You need this mug. This is all the feedback you need.
We’ll sort postage and payment details.
Words by me. Design by Jen Clark.
I’m passionately against feedback. I know, it’s an unfashionable opinion. If your voice is not strong, your project not solid or the feedback is coming from someone you consider an ‘expert’, feedback can pull you off track. The earlier in the writing process feedback is given, the less constructive and the more harmful the feedback is because the work isn’t finished yet. The further you get through it, the more you’ll know what the story is and how to tell it. Usually people are giving you feedback on the omelette mix not the omelette.
‘This omelette is cold and wet and not cooked enough’
‘Err it’s omlette mix. Not an omelette. It’s not finished.’
‘I hate it. It doesn’t work as an omelette.’
‘That’s because it’s omelette mix not an omelette.’
Or they are eating the omelette and comparing it with a cake.
‘This omelette is not sweet enough and it’s too flat’
‘Err it’s omlette. Not a cake.’
‘But I want it to be a cake’
‘It’s an omelette. If I made it sweet and puff up it would be a pancake or a souffle’
‘Yes! A souffle! That’s what you need to do. Turn it onto a souffle!’
‘But I’m cooking an omelette’
‘I don’t like omelettes. I like souffles’
When people give you feedback you don’t know what their agenda is. It may not be their genre, they may not like your style of writing, they may hate reading, perhaps they’re envious, they may feel they need to say something negative to sound smart, knowledgeable, or like they have given it some thought.
We live in a feedback-mad society. Performance review? Fuck off. I’ll review myself, thanks.
I ran a writing class recently and the organiser sent me an email a few days later asking me for my home address so she could send me the assessment forms the students completed at the end. ‘Fabulous feedback! 100% positive!’ she said. I replied: ‘Thanks so much, but I have no interest in feedback. I really don’t care what people think. I have very high standards for myself and it’s only my own opinion I care about.’ And no, I did not preface my response with ‘don’t take this the wrong way’. You can’t control how people will take things. So many times, people use ‘no offence, but’ as a licence or caveat to say mean, unhelpful or passive- aggressive things.

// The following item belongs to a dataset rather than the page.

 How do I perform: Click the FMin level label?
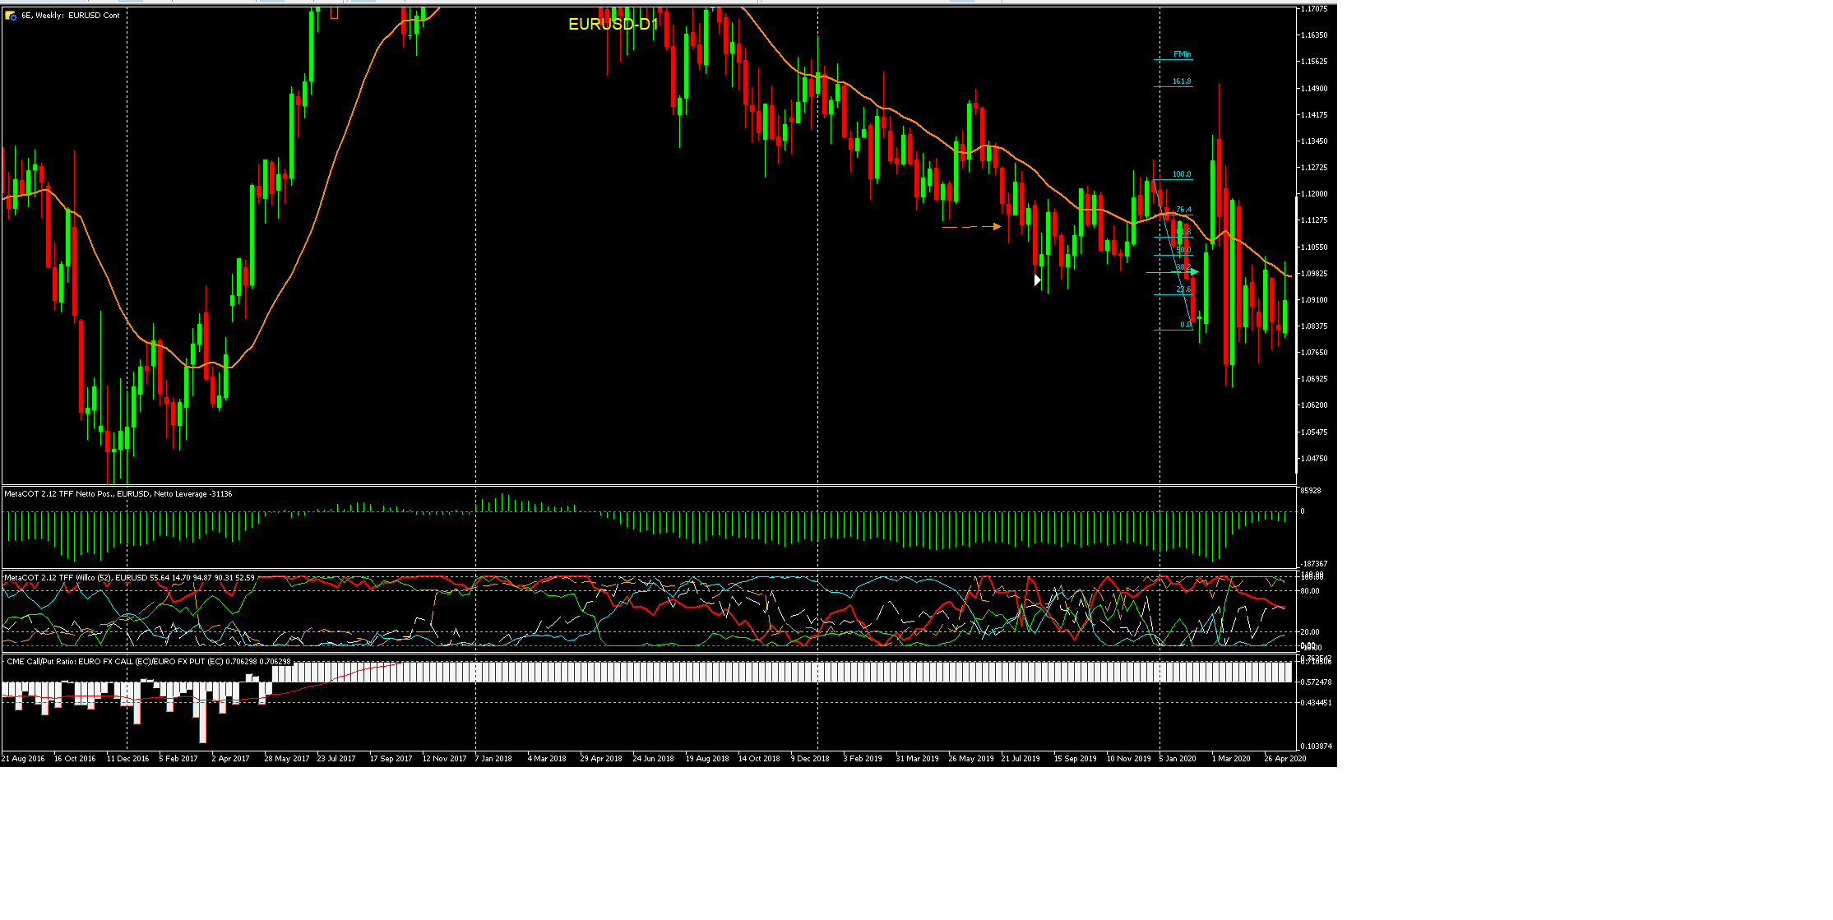1182,54
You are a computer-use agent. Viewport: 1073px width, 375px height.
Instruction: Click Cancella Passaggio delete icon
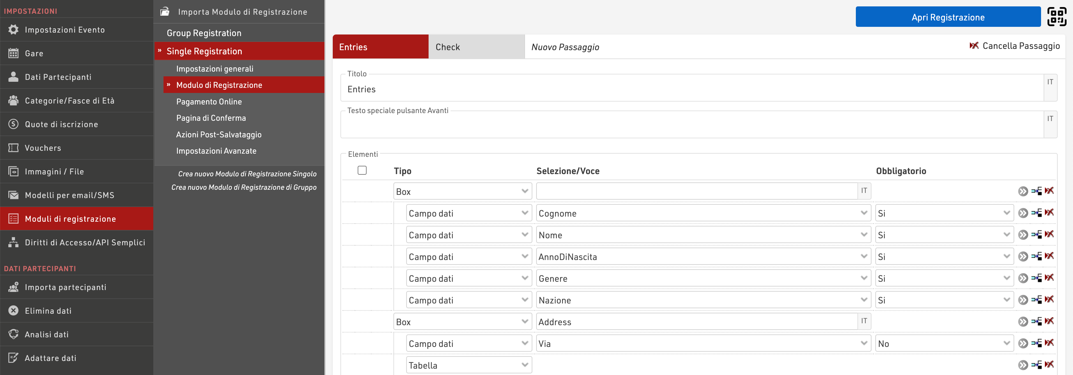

I am most strongly almost evangelically against unsolicited feedback. If you hear someone saying ‘I’m just giving feedback’, ‘It’s just constructive criticism’ or ‘I hope you don’t mind me saying’, run screaming. Or just vague out. While they are talking, nod your head and fantasise about where you are going to bury their body.
Here is all the feedback I give. It’s all you need.
You are brilliant.
This is awesome.
Just keep going.
Even when things are finished and printed, published, produced and making squillions of dollars and getting rave reviews some people’s feedback is ‘that was shit’.
Feedback is unreliable, unhelpful and unnecessary.
Judge yourself on what you think of your effort. Don’t judge yourself on what other people think of your work. Because they’re wrong.
It’s none of your business what other people think of your work.
It’s none of your business what you think of your work.
It only matters what you think of yourself and your effort.